▸ TASK LIST
**a.** In the real estate practice questions, the rent problem divides the $12,000 percentage rent by 3% and gets $400,000. Why is the final gross sales figure $600,000 and not $400,000?
**b.** Continue the real estate practice questions from the point where they stop.

▸ TEXT BLOCK
━━━━
A seller closed on his house on November 15, 2008. The annual tax bill for 2008 is $1475, which will be paid in arrears by the buyer. What is the seller's portion of the tax bill if the seller owns the day of closing, the taxes are based on a calendar year, and one uses the 360-day method?
A) $1,291
B) $1,414
C) $185.00
D) Nothing. The taxes were already paid
The correct answer is "A - $1,291 " Daily proration: $1475 / 360 = $4.0972. Seller's days: January through October = 10 months x 30 days = 300 days; November 1-15 = 15 days; total seller days = 315. Seller's portion: ($4.0972 x 315 days) = $1,291
A tenant rented a store to use as a real estate school at a base rent of $1,500 a month. Additionally, the tenant agreed to pay 3% of gross annual sales over $200,000. What were the gross sales if the total rent paid for the year was $30,000?
A) $400,000
B) $150,000
C) $600,000
D) $750,000
The correct answer is "C - $600,000 " Base rent amounts to $18,000 per year. Subtracted from the $30,000 total rent, it yields a further $12,000 that came from the 3% of sales portion of the agreement. $12,000 divided by 3% is $400,000, plus the first $200,000 that was exempt from the surcharge, means the company had total sales of $600,000.
The gross income from an office building is $73,500 and the annual expense total is $52,300. If the owner expects to receive an 11% return on his investment, what is the value of the building?
A) $475,454.54
B) $668,181.81
C) $192,727.27
D) $125,800.00
The correct answer is "C - $192,727.27 " Net income is $73,500 minus $52,300 or $21,200. The value of the building is calculated by dividing net income ($21,200) by the rate of return (11%) which, in this case, is $192,727.27.
The loss of value in any property, regardless of the specific cause, in an appraisal, is known as:
A) descent.
B) functional obsolescence.
C) physical deterioration.
D) depreciation.
The correct answer is "D - depreciation. " Depreciation refers to a GENERAL loss in value, as opposed to "functional obsolescence" or "physical deterioration," which refer to specific types of depreciation or losses in value. "Descent" is a term used in conjunction with inheritances, and is not related to the other terms at all.
A person who has complete control over a parcel of real estate is said to own a:
A) leasehold estate.
B) fee simple estate.
C) defeasible fee estate.
━━━━
▸ DATA FOR REVIEW
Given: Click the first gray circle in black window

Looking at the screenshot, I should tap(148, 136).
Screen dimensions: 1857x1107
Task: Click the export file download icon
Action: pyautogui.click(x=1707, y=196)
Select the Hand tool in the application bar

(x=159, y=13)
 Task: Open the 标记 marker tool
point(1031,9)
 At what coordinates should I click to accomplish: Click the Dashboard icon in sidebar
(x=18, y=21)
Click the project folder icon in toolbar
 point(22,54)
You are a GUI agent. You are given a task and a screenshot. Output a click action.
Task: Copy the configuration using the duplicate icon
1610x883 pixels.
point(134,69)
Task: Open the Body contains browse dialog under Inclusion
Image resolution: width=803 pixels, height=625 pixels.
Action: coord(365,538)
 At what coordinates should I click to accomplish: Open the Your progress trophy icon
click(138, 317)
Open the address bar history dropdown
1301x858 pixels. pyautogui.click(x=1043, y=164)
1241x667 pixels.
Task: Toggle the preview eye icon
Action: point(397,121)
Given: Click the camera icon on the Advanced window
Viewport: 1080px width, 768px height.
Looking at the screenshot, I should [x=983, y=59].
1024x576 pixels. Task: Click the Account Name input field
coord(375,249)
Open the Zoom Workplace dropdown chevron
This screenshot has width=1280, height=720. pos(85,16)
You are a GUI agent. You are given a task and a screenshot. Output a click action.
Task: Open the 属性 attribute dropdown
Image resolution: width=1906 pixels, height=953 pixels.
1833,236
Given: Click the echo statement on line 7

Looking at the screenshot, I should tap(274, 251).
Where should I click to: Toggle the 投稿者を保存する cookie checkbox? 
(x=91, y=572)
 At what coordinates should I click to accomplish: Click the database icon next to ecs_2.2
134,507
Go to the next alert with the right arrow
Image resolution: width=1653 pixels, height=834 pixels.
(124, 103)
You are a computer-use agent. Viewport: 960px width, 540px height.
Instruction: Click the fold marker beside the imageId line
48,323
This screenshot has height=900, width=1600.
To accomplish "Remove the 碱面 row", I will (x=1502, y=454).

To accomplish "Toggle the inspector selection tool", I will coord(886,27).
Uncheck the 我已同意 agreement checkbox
━━━━
▸ RESULTS FOR THE EXERCISE
**a.** The 3% charge applied only to gross annual sales over $200,000, so the $400,000 covers only the sales above that level. The first $200,000 was exempt from the surcharge and has to be added back, which gives total sales of $600,000.

**b.**
D) life estate.
The correct answer is "B - fee simple estate. " Fee Simple, also known as fee simple absolute, is known as the highest degree of ownership. The other "estate" terms are all much more limited forms of ownership. A life estate expires over time, a leasehold estate has a definite term, and a defeasible estate is limited by a certain event happening.
The law that requires real estate contracts to be in writing to be enforceable is the:
A) statute of frauds.
B) statute of limitations.
C) law of descent and distribution.
D) parole evidence rule.
The correct answer is "A - statute of frauds. " Under the Statute of Frauds, contracts for sale of real property must be in writing to be enforceable. This is to prevent FRAUD from occurring. Don't confuse this with the statute of limitations, which sets limits on the time in which actions may be brought against a person; constitutional law, which is the law arising from the federal and state constitutions; or descent, a term used in conjunction with inheritances.
The effort that brings about the desired result in a real estate sale is known as:
A) procuring cause.
B) principal.
C) procuring broker.
D) REALTOR.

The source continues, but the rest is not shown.